* YOUR OBJECTIVE *
Omitting all pictures, copy word for word the lines from the line containing "The image size" through the final line of the entries.

* EXCERPTED DATA *
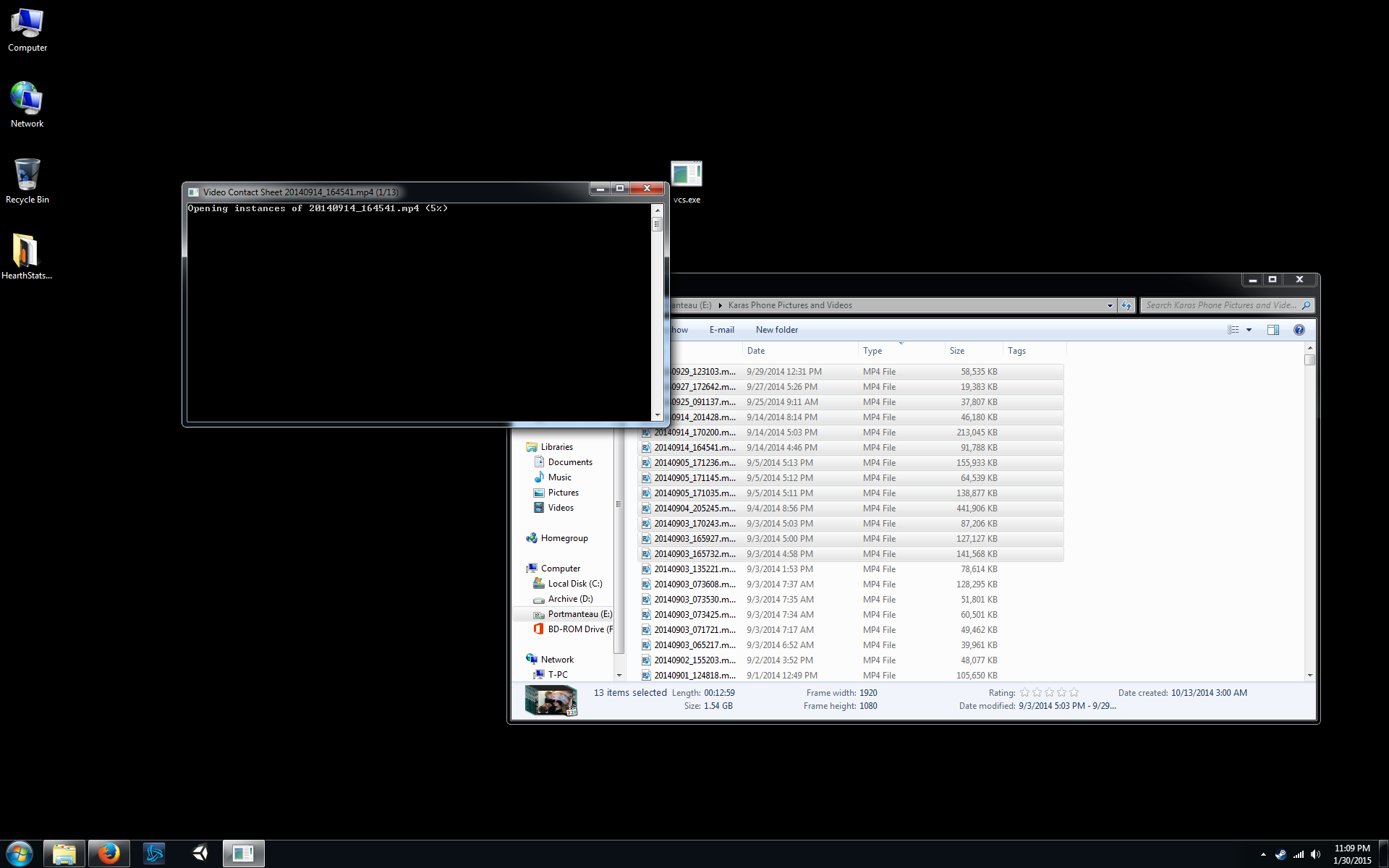Click the E-mail toolbar command
The height and width of the screenshot is (868, 1389).
tap(721, 330)
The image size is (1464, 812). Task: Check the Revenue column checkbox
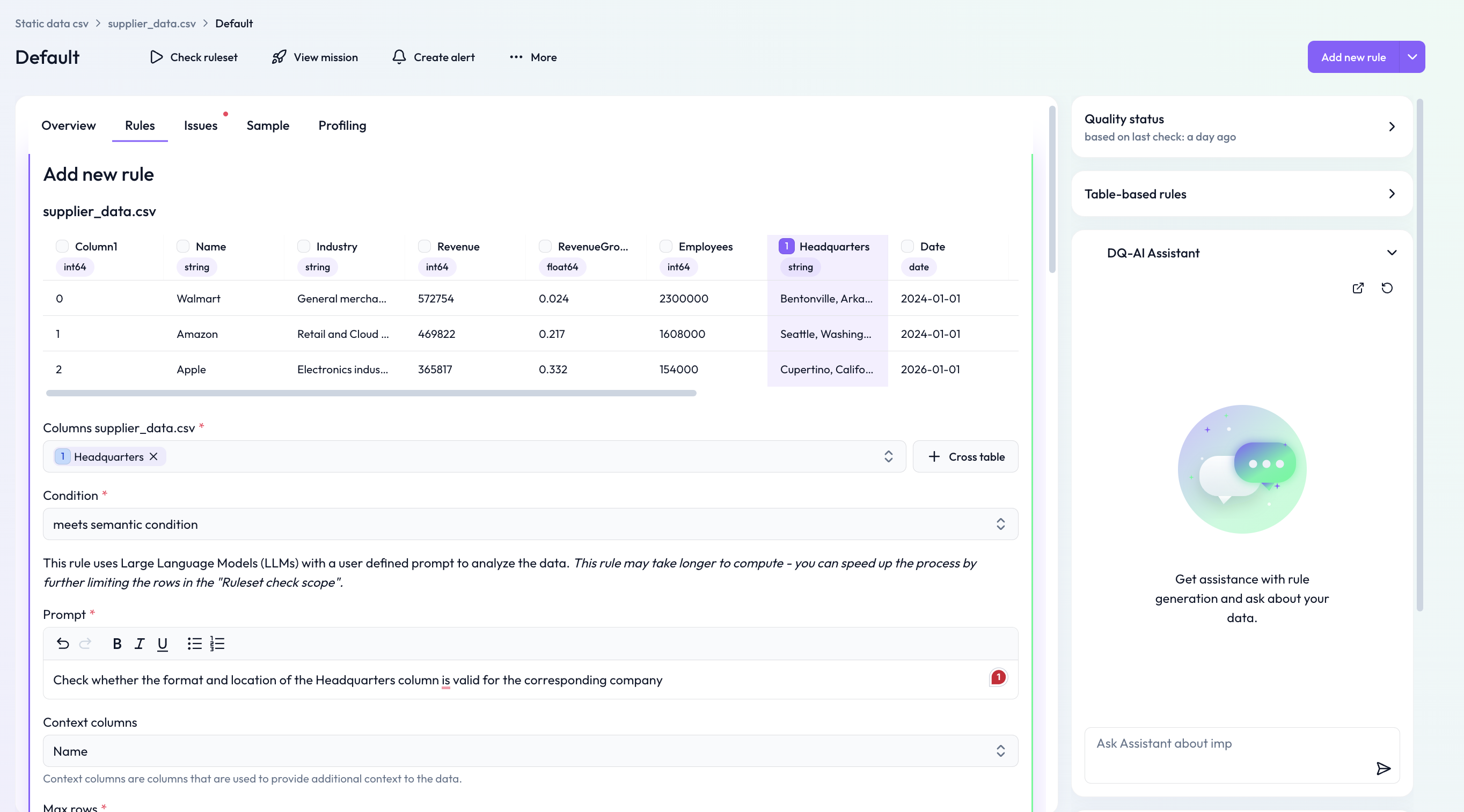tap(424, 246)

* ANSWER FOR THE TASK *
The image size is (1464, 812). Task: Check the Revenue column checkbox
tap(424, 246)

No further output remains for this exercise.